Per legge per candidarsi alla presidenza in Armenia bisogna essere solo cittadini armeni. Se si hanno avute altre cittadinanze, bisogna avervi rinunciato da almeno 5 anni. Armen Sarkissian è stato cittadino britannico dal 2002 al 2011, ma essendo stato eletto nel 2018 questo non aveva inficiato la sua candidatura.
Ma non è la vetusta cittadinanza inglese il problema: Sarkissian sarebbe anche cittadino di Saint Kitts e Nevis, uno stato insulare delle Antille inglesi, noto paradiso fiscale. Sarkissian avrebbe acquisito la cittadinanza nel quadro di un programma “investimenti per cittadinanza”. Stando alla corrispondenza con Hetq, Sarkissian interrogato in merito ha dichiarato di aver fatto richiesta di rinuncia alla cittadinanza, ma – in base alla sua ricostruzione dei fatti – l’avvocato che doveva seguire la pratica è morto, e lui non sapeva che la pratica non fosse stata portata a termine.
Cittadino di un altro stato a propria insaputa… Una difesa debole che espone adesso il presidente uscente e l’intero paese a un quadro legale non chiaro.
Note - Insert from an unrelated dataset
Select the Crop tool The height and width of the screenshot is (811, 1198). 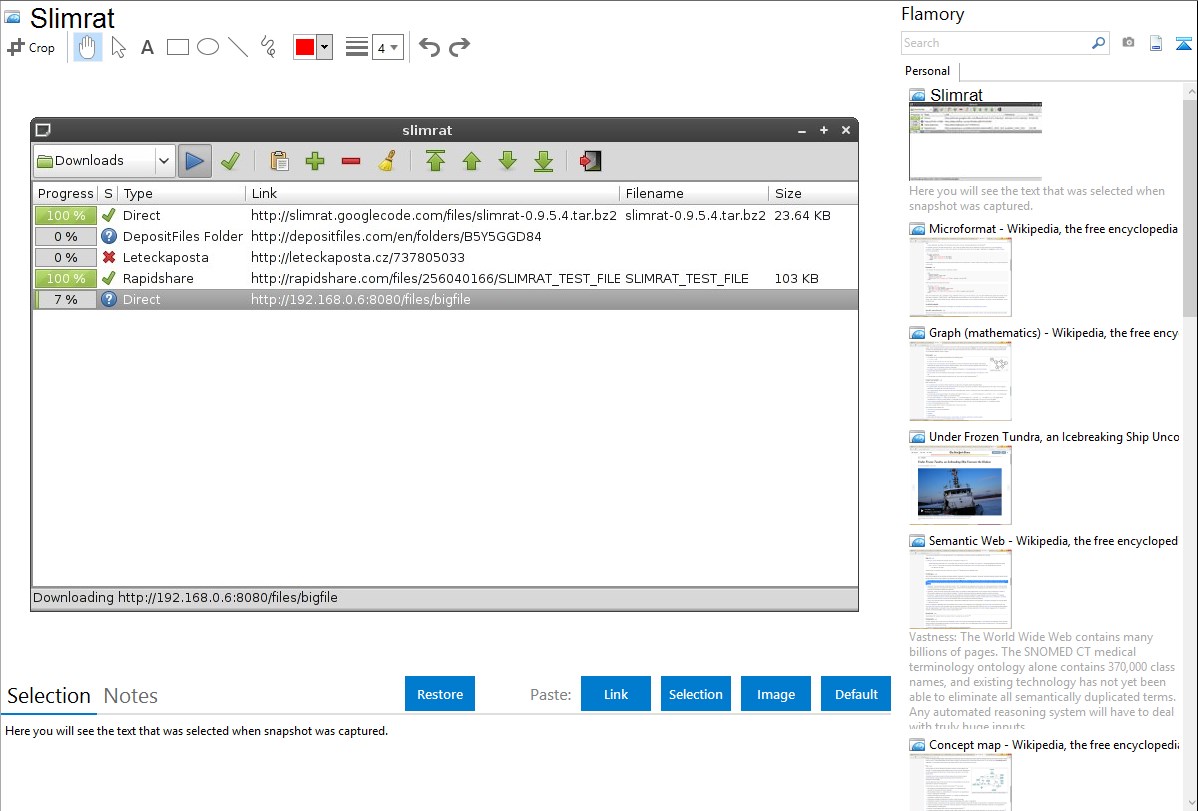pyautogui.click(x=31, y=47)
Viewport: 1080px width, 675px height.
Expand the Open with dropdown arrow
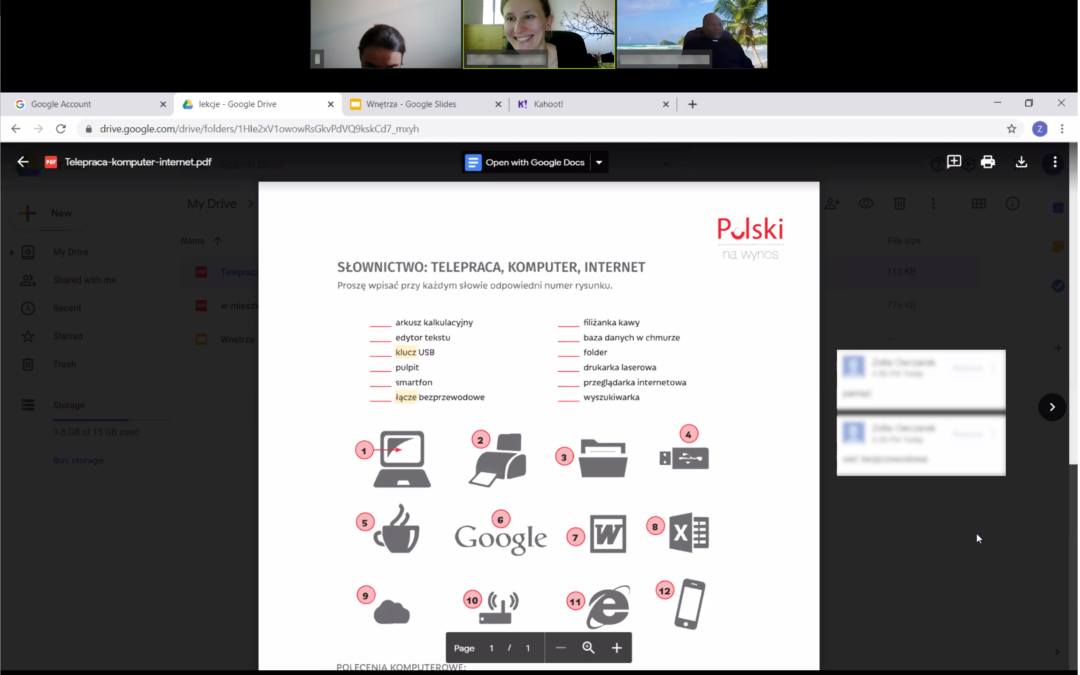pyautogui.click(x=599, y=162)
Sarkissian, che non si troverebbe in Armenia al momento, potrebbe essere accusato di frode, e le leggi da lui approvate – se si accertasse che non aveva i requisiti per ricoprire l’incarico presidenziale – potrebbero essere atti nulli.
All’ombra di questo scandalo la maggioranza di Pashinyan deve trovare una candidatura per le elezioni presidenziali anticipate. La nuova presidenza deve essere eletta 25 giorni dopo le effettive dimissioni del presidente uscente (a partire da una settimana da quando sono state annunciate, quindi il 30 gennaio) e non oltre i 35 giorni successivi, da una maggioranza parlamentare qualificata del 75% al primo scrutinio, con percentuali a decrescere del 60% e del 50% per eventuali votazioni successive.
Come ha notato il commentatore politico Eric Hacopian, non ha reso certo un bel servizio all’immagine del paese Armen Sarkissian, il presidente dimissionario perché scoperto dalla stampa a non avere i giusti criteri di cittadinanza.
Ma, come sottolinea Hacopian , è un comportamento che descrive più chi lo compie rispetto al paese che era stato chiamato a rappresentare, e gli armeni dovrebbero essere fieri di un paese in cui è la stampa che caccia un presidente e non vice versa, come accade per i popoli non liberi.